#### [YOUR OBJECTIVE]
Duplicate the records below word for word, from the line containing "Select the 7 key" through the line containing "will tap(63, 224).", inclusive.

[Data listing]
- - - - - - -
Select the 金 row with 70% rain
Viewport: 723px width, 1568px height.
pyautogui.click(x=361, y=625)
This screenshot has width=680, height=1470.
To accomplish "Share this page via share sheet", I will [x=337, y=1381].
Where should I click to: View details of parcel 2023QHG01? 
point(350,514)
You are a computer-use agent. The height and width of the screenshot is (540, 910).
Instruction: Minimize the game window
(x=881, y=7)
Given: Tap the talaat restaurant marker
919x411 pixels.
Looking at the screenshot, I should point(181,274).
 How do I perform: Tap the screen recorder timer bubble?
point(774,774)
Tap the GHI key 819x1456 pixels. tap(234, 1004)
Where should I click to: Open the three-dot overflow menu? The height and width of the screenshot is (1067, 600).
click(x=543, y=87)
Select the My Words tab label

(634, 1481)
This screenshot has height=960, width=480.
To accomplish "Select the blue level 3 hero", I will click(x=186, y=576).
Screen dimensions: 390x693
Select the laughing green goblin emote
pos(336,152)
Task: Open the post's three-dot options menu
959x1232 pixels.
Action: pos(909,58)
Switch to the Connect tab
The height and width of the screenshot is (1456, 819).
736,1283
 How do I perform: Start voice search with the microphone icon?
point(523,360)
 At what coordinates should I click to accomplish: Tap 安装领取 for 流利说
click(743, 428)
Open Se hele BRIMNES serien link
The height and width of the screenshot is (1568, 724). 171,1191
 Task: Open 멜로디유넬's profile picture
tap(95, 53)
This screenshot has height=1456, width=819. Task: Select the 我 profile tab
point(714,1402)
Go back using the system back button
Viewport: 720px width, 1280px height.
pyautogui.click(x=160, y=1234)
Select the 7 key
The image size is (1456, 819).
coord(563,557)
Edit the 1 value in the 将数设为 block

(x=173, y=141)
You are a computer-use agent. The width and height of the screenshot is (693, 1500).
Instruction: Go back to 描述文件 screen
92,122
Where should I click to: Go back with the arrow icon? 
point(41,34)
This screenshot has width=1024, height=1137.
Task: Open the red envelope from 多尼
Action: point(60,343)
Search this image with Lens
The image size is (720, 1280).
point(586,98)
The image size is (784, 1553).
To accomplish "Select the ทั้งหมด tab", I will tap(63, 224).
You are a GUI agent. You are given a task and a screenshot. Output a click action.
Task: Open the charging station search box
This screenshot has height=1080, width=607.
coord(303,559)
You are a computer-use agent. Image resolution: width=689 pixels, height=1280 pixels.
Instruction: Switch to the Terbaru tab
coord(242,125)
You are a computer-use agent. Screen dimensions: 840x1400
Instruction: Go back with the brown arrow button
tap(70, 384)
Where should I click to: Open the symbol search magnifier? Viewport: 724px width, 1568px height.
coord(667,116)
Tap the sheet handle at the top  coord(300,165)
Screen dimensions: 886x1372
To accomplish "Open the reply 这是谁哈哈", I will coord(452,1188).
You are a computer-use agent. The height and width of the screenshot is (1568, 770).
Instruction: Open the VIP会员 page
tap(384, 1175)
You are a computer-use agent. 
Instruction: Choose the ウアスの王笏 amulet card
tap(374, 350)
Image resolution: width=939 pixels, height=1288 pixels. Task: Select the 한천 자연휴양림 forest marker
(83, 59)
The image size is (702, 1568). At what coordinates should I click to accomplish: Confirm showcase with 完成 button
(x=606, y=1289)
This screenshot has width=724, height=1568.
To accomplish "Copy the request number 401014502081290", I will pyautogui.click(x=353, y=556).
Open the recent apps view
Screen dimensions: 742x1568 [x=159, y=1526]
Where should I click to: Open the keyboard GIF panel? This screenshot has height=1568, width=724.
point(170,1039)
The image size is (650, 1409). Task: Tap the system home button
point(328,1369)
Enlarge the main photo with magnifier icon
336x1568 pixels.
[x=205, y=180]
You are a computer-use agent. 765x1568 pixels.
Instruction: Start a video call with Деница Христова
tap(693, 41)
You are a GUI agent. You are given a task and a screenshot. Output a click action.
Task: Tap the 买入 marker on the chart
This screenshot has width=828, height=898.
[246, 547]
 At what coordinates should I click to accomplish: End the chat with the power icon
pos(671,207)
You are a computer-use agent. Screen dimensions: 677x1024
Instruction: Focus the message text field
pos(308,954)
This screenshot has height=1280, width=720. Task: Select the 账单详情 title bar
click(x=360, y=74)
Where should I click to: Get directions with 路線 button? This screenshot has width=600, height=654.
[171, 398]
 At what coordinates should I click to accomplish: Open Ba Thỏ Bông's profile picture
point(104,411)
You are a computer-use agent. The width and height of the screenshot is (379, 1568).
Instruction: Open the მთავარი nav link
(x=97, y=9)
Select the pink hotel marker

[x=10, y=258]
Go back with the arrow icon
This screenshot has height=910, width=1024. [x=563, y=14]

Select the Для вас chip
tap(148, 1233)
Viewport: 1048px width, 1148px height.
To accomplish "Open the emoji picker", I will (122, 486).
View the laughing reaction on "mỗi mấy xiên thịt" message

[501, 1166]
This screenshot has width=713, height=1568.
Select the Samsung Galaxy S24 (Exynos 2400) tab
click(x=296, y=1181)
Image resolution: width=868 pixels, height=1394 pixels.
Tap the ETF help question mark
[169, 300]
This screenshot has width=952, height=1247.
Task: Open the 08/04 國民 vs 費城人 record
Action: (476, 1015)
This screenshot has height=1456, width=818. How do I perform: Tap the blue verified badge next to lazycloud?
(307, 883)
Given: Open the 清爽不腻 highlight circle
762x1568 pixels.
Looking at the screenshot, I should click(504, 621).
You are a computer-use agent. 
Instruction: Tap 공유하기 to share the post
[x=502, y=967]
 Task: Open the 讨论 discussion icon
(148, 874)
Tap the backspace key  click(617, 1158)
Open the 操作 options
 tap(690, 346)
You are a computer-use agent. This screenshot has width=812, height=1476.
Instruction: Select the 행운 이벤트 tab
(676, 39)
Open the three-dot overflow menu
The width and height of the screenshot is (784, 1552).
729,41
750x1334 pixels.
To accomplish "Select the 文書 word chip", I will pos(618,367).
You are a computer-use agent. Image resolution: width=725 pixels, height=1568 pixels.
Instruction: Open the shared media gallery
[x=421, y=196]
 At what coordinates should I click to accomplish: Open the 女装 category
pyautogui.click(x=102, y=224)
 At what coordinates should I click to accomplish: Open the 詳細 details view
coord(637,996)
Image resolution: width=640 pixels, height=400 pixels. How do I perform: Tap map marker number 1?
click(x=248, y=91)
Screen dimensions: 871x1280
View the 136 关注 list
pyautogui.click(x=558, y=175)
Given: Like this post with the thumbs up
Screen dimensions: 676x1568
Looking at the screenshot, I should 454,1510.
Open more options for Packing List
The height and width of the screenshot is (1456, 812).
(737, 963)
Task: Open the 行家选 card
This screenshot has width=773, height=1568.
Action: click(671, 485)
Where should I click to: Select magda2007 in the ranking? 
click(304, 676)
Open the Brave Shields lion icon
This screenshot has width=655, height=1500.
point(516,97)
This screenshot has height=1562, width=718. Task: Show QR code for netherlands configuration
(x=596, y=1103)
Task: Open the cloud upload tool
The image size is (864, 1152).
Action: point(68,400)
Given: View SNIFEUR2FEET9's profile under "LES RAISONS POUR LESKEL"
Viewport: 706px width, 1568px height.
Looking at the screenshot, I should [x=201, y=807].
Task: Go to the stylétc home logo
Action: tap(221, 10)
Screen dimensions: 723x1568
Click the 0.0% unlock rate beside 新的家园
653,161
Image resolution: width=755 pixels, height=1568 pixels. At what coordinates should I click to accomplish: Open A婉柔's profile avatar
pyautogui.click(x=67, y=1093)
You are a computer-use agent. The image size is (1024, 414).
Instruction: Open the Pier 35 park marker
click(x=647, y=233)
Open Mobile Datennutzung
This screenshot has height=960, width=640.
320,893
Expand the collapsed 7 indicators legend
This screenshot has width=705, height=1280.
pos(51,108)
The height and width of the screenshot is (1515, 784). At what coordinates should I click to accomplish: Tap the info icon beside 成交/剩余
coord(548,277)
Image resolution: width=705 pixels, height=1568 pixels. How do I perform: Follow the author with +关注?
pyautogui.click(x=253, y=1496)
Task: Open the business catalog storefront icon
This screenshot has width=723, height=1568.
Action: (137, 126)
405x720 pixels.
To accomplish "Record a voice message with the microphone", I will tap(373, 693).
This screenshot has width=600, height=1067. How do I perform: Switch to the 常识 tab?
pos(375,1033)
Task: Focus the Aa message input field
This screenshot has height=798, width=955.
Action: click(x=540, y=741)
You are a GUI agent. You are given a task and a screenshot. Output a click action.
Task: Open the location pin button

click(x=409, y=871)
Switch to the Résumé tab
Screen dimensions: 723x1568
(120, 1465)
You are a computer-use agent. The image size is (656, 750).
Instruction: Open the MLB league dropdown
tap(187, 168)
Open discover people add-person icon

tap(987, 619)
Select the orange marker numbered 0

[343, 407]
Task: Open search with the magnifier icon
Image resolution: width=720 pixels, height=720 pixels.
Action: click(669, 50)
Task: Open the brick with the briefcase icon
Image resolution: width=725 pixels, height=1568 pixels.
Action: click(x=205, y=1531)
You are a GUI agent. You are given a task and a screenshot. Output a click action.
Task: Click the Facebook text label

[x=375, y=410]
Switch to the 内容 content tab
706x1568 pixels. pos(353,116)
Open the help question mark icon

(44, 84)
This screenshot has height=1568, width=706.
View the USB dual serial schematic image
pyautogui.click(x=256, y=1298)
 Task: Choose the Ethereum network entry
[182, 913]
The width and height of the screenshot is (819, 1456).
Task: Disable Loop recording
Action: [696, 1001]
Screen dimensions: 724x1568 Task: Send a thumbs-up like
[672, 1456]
- - - - - - -
#### [ANSWER TO THE EXERCISE]
Select the 7 key
The image size is (1456, 819).
coord(563,557)
Edit the 1 value in the 将数设为 block

(x=173, y=141)
You are a computer-use agent. The width and height of the screenshot is (693, 1500).
Instruction: Go back to 描述文件 screen
92,122
Where should I click to: Go back with the arrow icon? 
point(41,34)
This screenshot has width=1024, height=1137.
Task: Open the red envelope from 多尼
Action: point(60,343)
Search this image with Lens
The image size is (720, 1280).
point(586,98)
The image size is (784, 1553).
To accomplish "Select the ทั้งหมด tab", I will tap(63, 224).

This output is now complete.